Exercise objective
Repeat every record below exactly, leaving out the pictures.

+++ Material provided

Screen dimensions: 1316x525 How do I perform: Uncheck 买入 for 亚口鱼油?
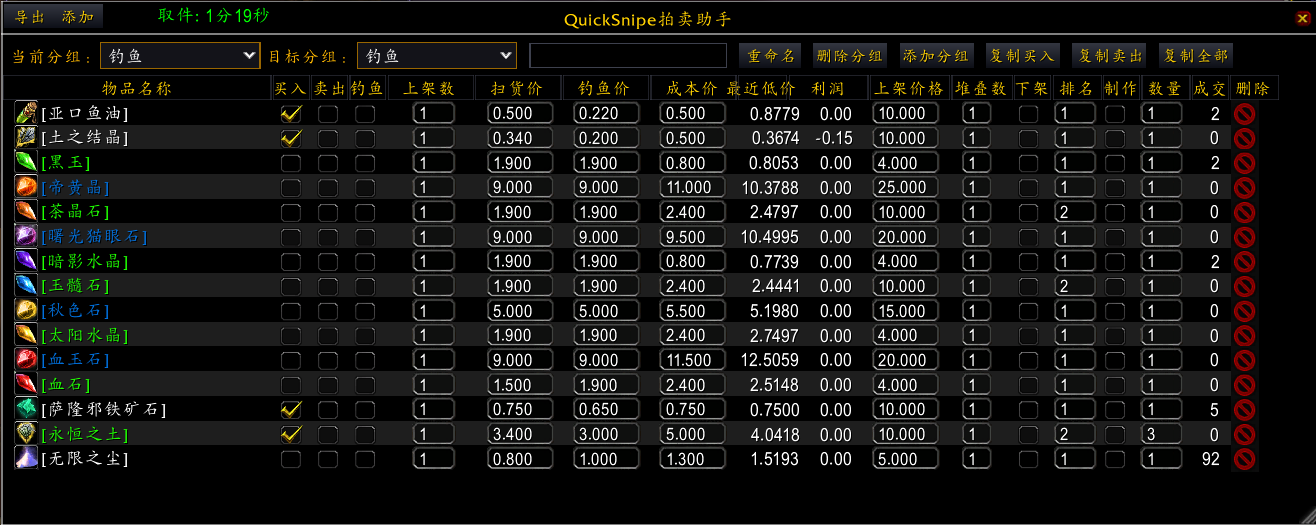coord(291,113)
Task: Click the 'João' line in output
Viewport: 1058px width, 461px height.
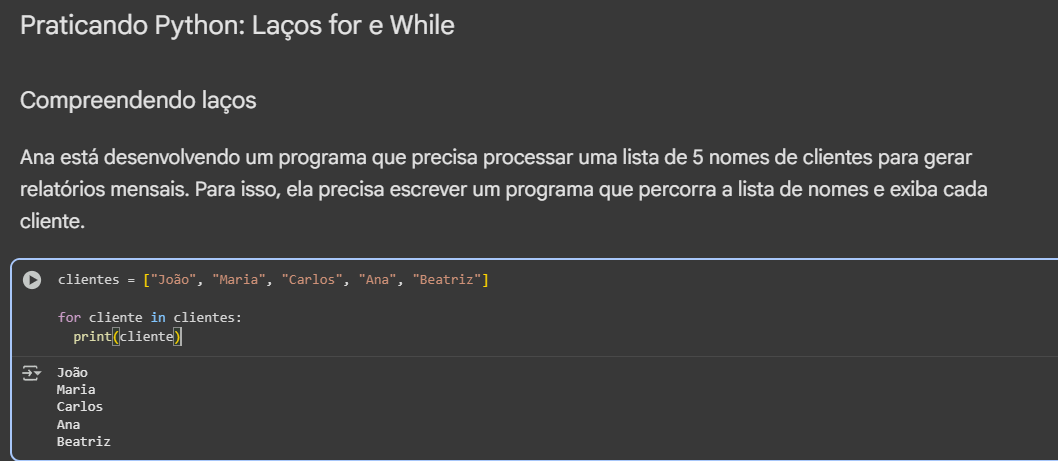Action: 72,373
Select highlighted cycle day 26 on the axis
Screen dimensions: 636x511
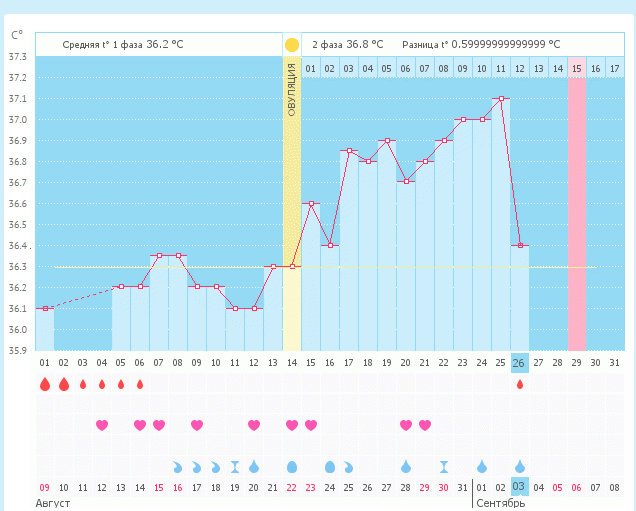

++++++

Exercise result
Screen dimensions: 1316x525 How do I perform: Uncheck 买入 for 亚口鱼油?
coord(291,113)
Task: Click the 'João' line in output
Viewport: 1058px width, 461px height.
Action: 72,373
Select highlighted cycle day 26 on the axis
Screen dimensions: 636x511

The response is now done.